Whilst it matters that we look within, have self-awareness, and own who we are, there are stacks of reasons to build the skills to build relationships with those we meet.
A simple example is my connection to my recent podcast guest, Michael E Gerber.
16 years ago I met the famous author and business thought leader. In a room of 20 business owners, one of us asked questions, and got chatting with him. That would have been me. 19 people just sat and listened and nodded along. I couldn’t believe it at the time, and I still don’t today. Too often, people think the moment is not for them. That they’re not ready, or they won’t be seen as being smart enough, or they’ll say something silly…
So they sit.
Watch the moment.
Be observers, not participants.
What. The. Actual. Fxxx.
Anyway, he was awesome, and gave me fabulous advice that I acted on and have been acting on, all these years.

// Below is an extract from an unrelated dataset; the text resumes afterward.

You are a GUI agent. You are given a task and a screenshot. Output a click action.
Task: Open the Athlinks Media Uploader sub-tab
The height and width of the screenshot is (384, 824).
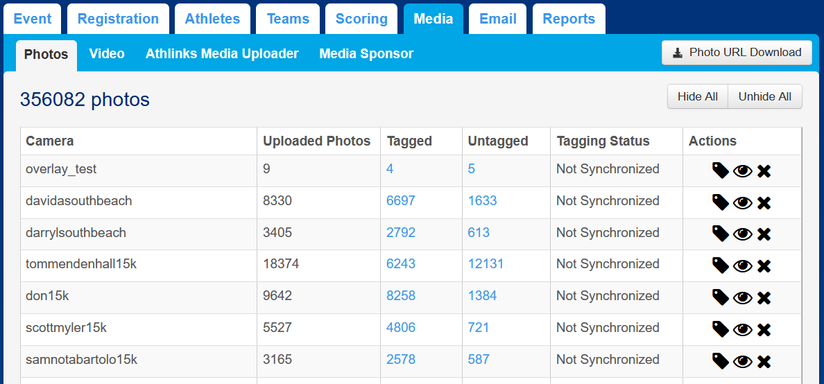tap(222, 53)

Fast forward to today, and because I was WITH HIM then (not just staring at him), when we reached out for him to be on my podcast, he readily agreed. And once the podcast was over, he reached out for another conversation, and then another…
And another this week.
We have much in common. We have similar energies. We “see” business in a similar way. We have fun together. All this is true. But think about it. Haven’t I been becoming the person I am for the past 16 years (and the rest)? Haven’t I, since that first encounter, been building on that earlier (no doubt clumsy) skill?
It's not just that we are connecting so well now. It’s that I’ve been practicing for this moment for years. I’m not waiting for the perfect time. I don’t passively watch and walk away saying “I’m inspired”. I’m in there. Practicing skills. Experiencing the moment fully. I may feel nervous sometimes, but being timid is a sure way to miss the moment, and be disregarded by the person you’re with. Holding back is a sure fire way to miss opportunities, be disregarded, and be unnoticed.
Think about how you enter a room, an event … How do you enter? Are you there to connect?
To meet people.
To figure out how you can serve?
To build your skills as a relationship builder.
Are you treating that experience as the preparation you need for an encounter you will have in 16 year’s time?
Or are you timid?
Waiting for others to lead the way in conversation. Watchful. Wary. Telling yourself “I’m just checking everything out, then I’ll…” or “I don’t know anyone well enough”, or “I have to build my confidence first”.
My view… it’s all self-indulgent and selfish. It means everyone else has to make the effort, make sure you’re okay, work around you, try to get you to “open up” … It’s BS and bugs the heck out of me when I see it.
Do them a kindness and don’t work hard to make them comfortable, because it’s a skill they need to develop for themselves.
We are grown-arse adults. We are in the business of relationships. How we are today is the window to how we will be then. We can make a choice, any time. And holding back and being timid. Is. A. Choice.
If, in a room of 20, you are joining in, being curious, open, adventurous, good-humoured about mistakes, and encouraging of others, then in 16 years’ time you will have had the practice you need to have the skill you need to be ready for a bigger moment.
Anyway, I’m enjoying my renewed friendship with Michael Gerber immensely.
He’s honoured that I didn’t just read The EMyth Revisited five times in the my first year in business, he’s honoured that I’ve acted on it. Coaches are, most definitely, in the category of “technicians having an entrepreneurial seizure” unless we systemise, sell the system, and learn to replace ourselves.